- **Source text**
The Xenopus tadpole: An in vivo model to screen drugs favoring remyelination.

Author information

1
Sorbonne Universités UPMC Univ Paris 06, Inserm, CNRS, ICM-GH Pitié-Salpêtrière, and IBPS F-75013 Paris, France.
2
Sorbonne Universités UPMC Univ Paris 06, Inserm, CNRS, APHP, Institut du Cerveau et de la Moelle épinière (ICM), GH Pitié-Salpêtrière, Paris, France.
3
CNRS UMR 7221, Muséum National d'Histoire Naturelle, Paris, France.
4
Sorbonne Universités UPMC Univ Paris 06, Inserm, CNRS, APHP, ICM-GH Pitié-Salpêtrière, Paris, France; Department of Neurology, School of Medicine, Yale University, New Haven, CT, USA.
5
Watchfrog, Evry, France.
6
CNRS UMR 7196, Muséum National d'Histoire Naturelle, Paris, France.

Abstract

BACKGROUND:

In multiple sclerosis, development of screening tools for remyelination-promoting molecules is timely.

Pixel coordinate grounding data:
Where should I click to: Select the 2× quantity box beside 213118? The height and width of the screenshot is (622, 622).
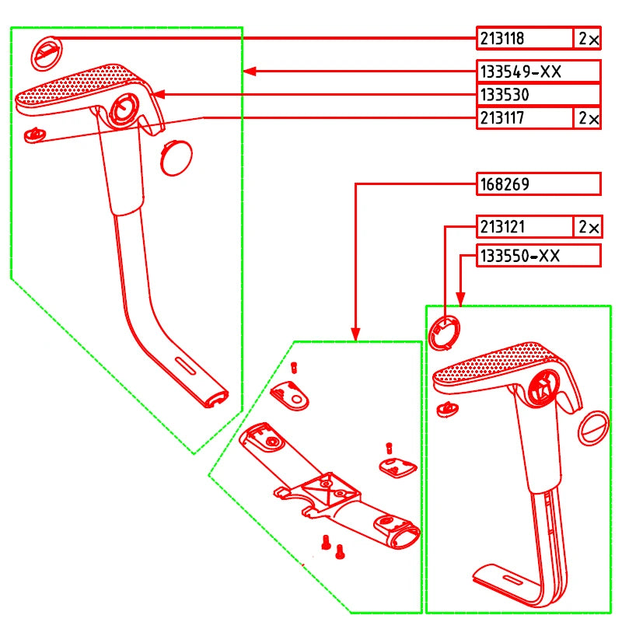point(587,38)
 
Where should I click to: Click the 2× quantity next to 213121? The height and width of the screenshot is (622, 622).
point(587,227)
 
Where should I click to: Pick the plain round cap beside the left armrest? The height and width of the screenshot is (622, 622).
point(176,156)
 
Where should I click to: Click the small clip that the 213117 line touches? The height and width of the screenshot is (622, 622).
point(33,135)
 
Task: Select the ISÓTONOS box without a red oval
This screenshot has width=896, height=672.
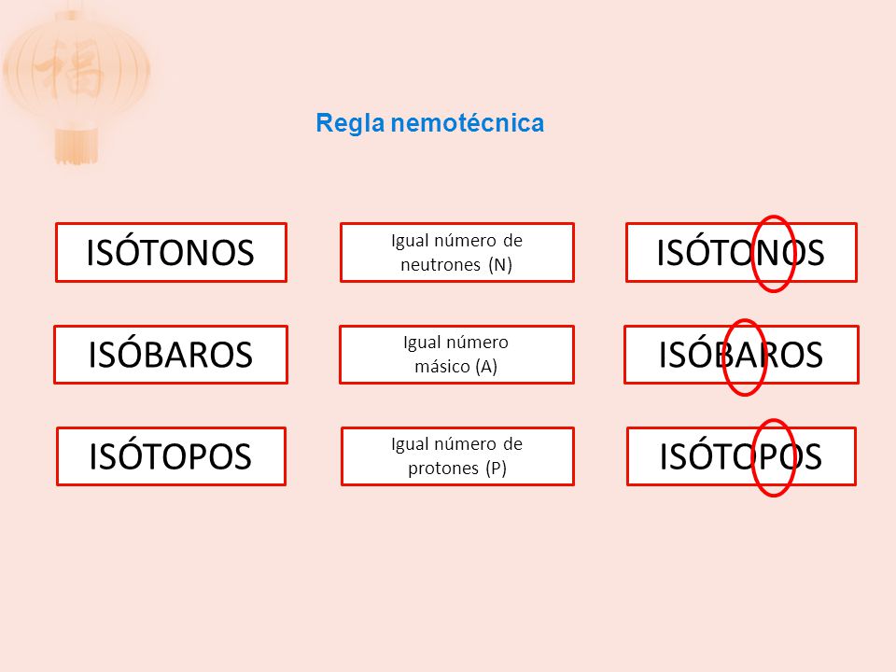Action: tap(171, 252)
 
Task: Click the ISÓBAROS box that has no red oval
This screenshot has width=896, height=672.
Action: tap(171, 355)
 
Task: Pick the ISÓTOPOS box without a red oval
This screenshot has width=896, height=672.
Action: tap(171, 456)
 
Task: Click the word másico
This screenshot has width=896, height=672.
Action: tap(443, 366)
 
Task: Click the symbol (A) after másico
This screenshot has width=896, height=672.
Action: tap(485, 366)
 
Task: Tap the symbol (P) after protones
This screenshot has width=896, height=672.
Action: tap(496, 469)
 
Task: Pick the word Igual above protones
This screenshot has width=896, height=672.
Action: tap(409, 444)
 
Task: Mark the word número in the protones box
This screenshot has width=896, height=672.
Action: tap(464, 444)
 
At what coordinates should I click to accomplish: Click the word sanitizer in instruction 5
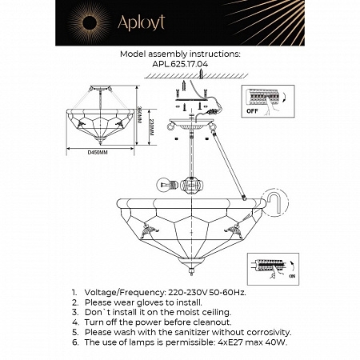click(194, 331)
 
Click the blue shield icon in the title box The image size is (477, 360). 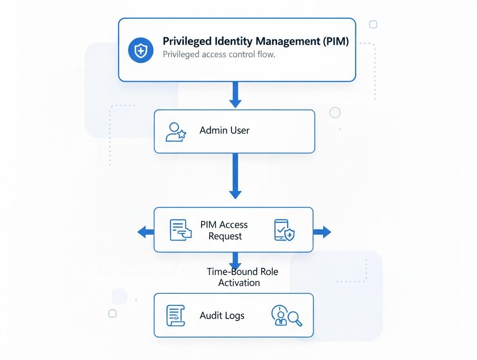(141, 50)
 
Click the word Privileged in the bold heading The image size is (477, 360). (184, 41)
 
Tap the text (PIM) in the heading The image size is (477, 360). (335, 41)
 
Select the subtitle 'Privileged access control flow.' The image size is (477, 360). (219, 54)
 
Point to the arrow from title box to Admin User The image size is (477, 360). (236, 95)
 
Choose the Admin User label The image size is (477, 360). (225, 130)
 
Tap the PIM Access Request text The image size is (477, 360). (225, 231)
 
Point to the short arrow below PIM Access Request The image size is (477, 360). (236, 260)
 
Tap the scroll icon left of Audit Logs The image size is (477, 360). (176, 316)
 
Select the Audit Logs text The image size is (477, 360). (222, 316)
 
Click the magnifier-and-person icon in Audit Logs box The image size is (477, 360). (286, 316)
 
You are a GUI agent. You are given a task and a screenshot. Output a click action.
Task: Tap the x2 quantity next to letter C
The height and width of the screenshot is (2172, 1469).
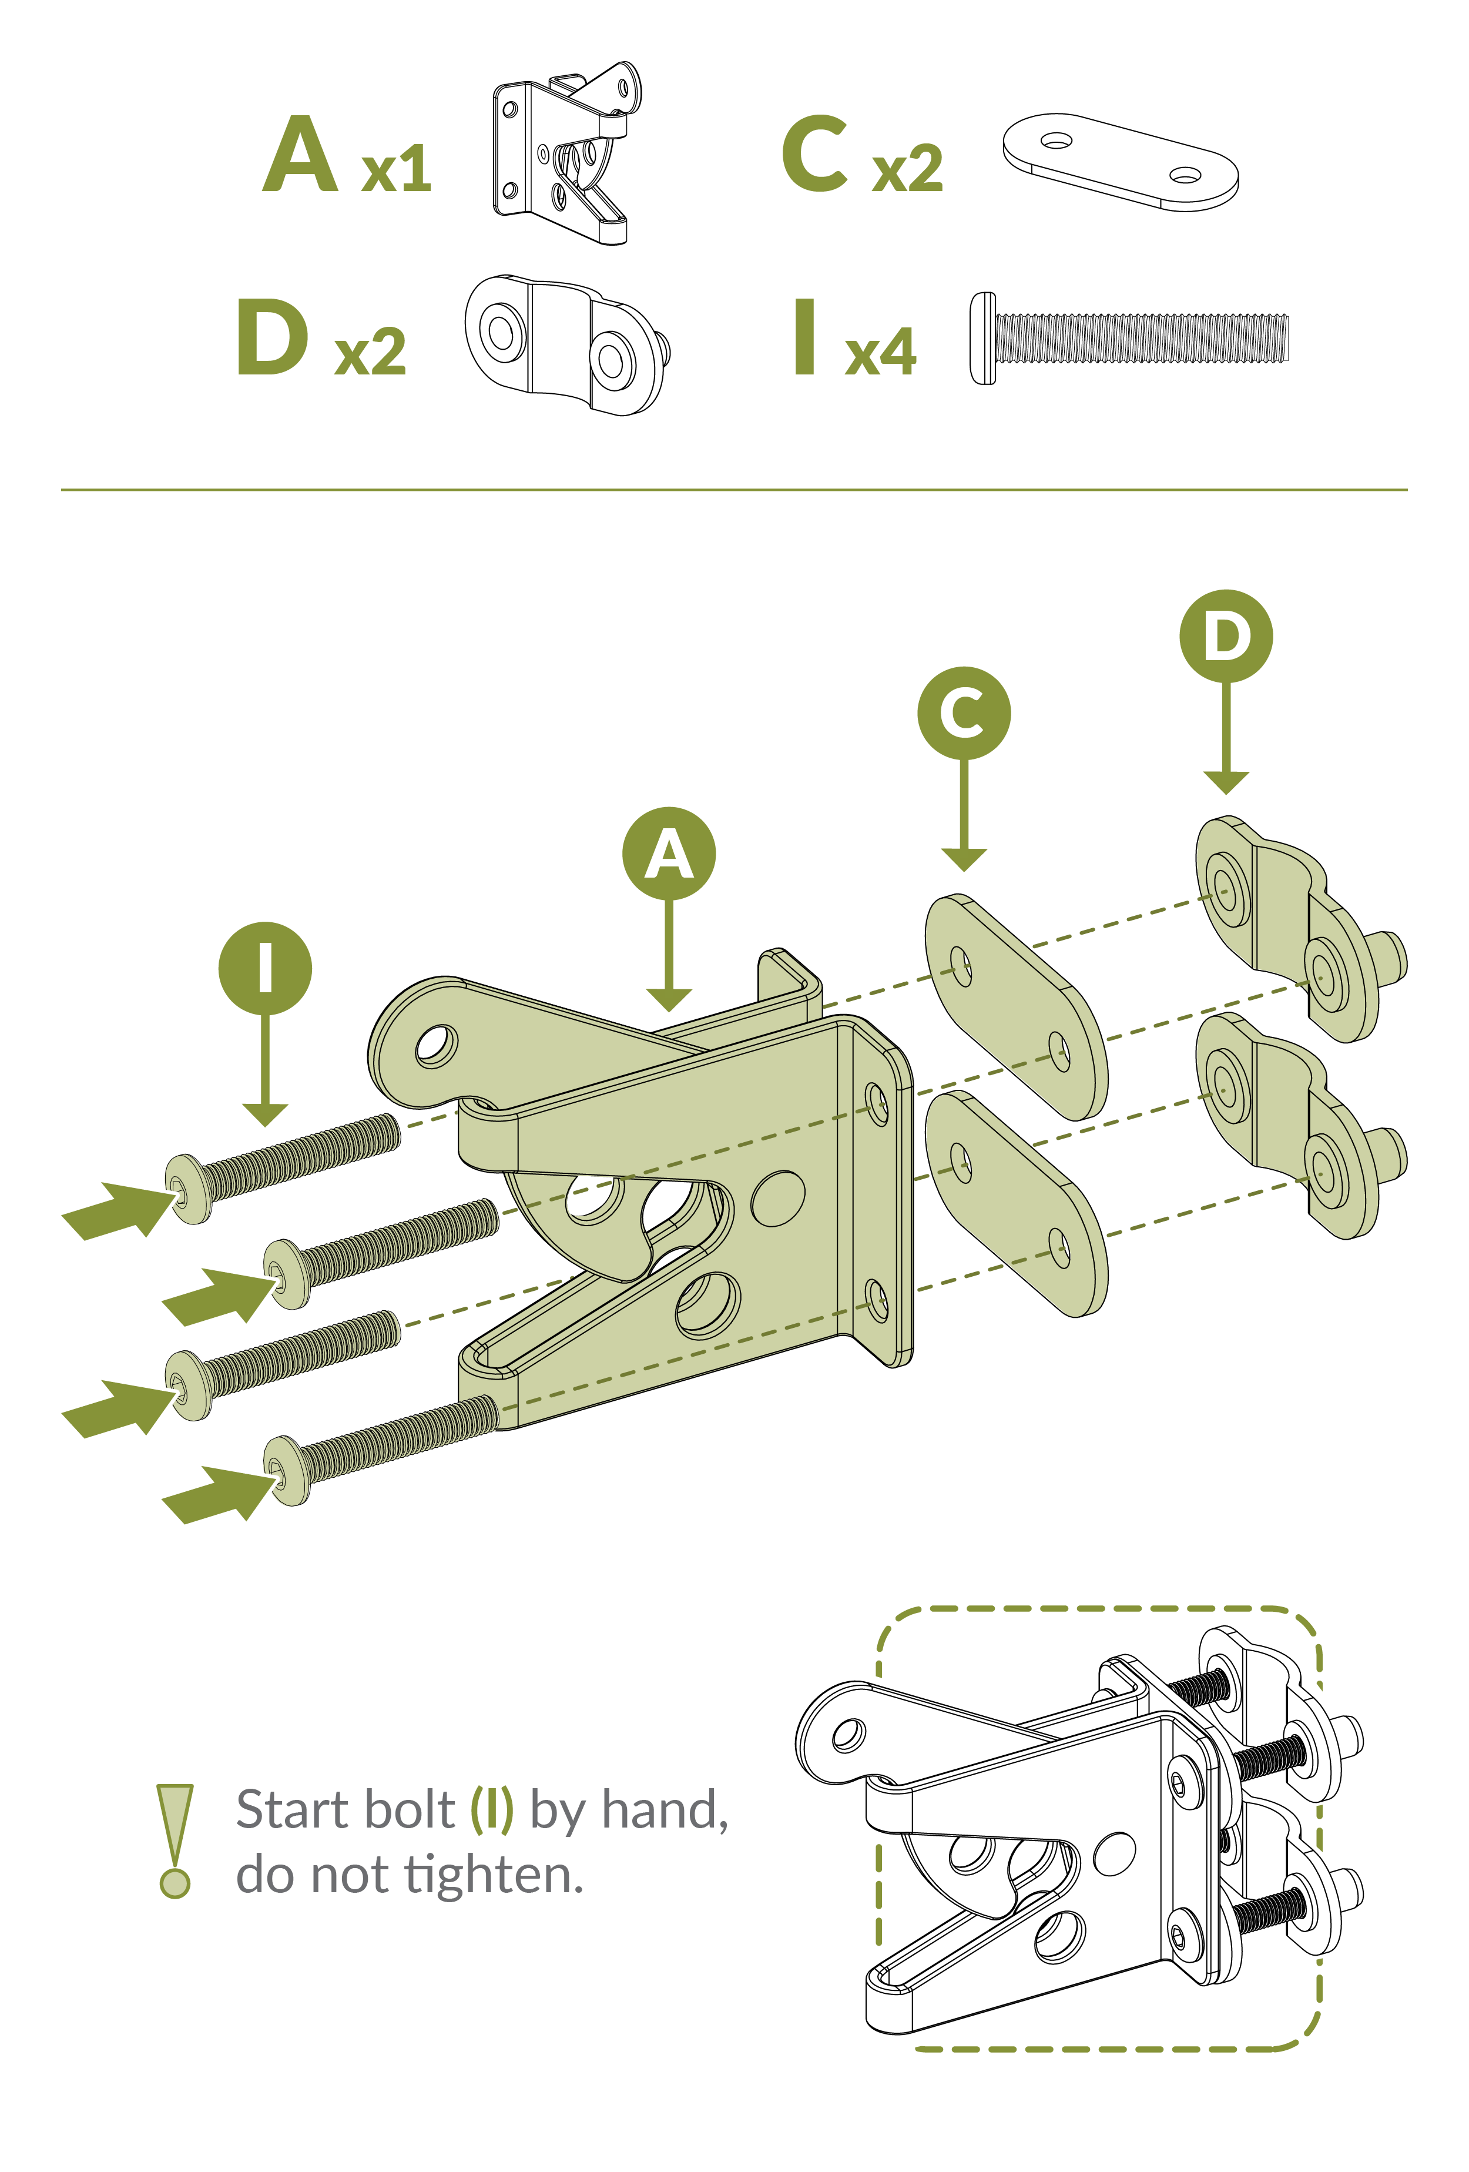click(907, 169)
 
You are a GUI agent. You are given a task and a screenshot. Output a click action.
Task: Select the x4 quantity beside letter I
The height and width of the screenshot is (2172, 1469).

- **What the exercise asks**
Please extend the Xenopus tadpole abstract above, starting right after its final sentence.

- **Your response**
OBJECTIVE:

A Xenopus transgenic line allowing conditional ablation of myelinating oligodendrocytes has been adapted for in vivo screening of remyelination-favoring molecules.

METHODS:

In this transgenic, the green fluorescent protein reporter is fused to E. coli nitroreductase and expressed specifically in myelinating oligodendrocytes. Nitroreductase converts the innocuous pro-drug metronidazole to a cytotoxin. Spontaneous remyelination occurs after metronidazole-induced demyelinating responses. As tadpoles are transparent, these events can be monitored in vivo and quantified. At the end of metronidazole-induced demyelination, tadpoles were screened in water containing the compounds tested. After 72 h, remyelination was assayed by counting numbers of oligodendrocytes per optic nerve.

RESULTS:

Among a battery of molecules tested, siponimod, a dual agonist of sphingosine-1-phosphate receptor 1 and 5, was among the most efficient favoring remyelination. Crispr/cas9 gene editing showed that the promyelinating effect of siponimod involves the sphingosine-1-phosphate receptor 5.

CONCLUSION:

This Xenopus transgenic line constitutes a simple in vivo screening platform for myelin repair therapeutics. We validated several known promyelinating compounds and demonstrated that the strong remyelinating efficacy of siponimod implicates the sphingosine-1-phosphate receptor 5.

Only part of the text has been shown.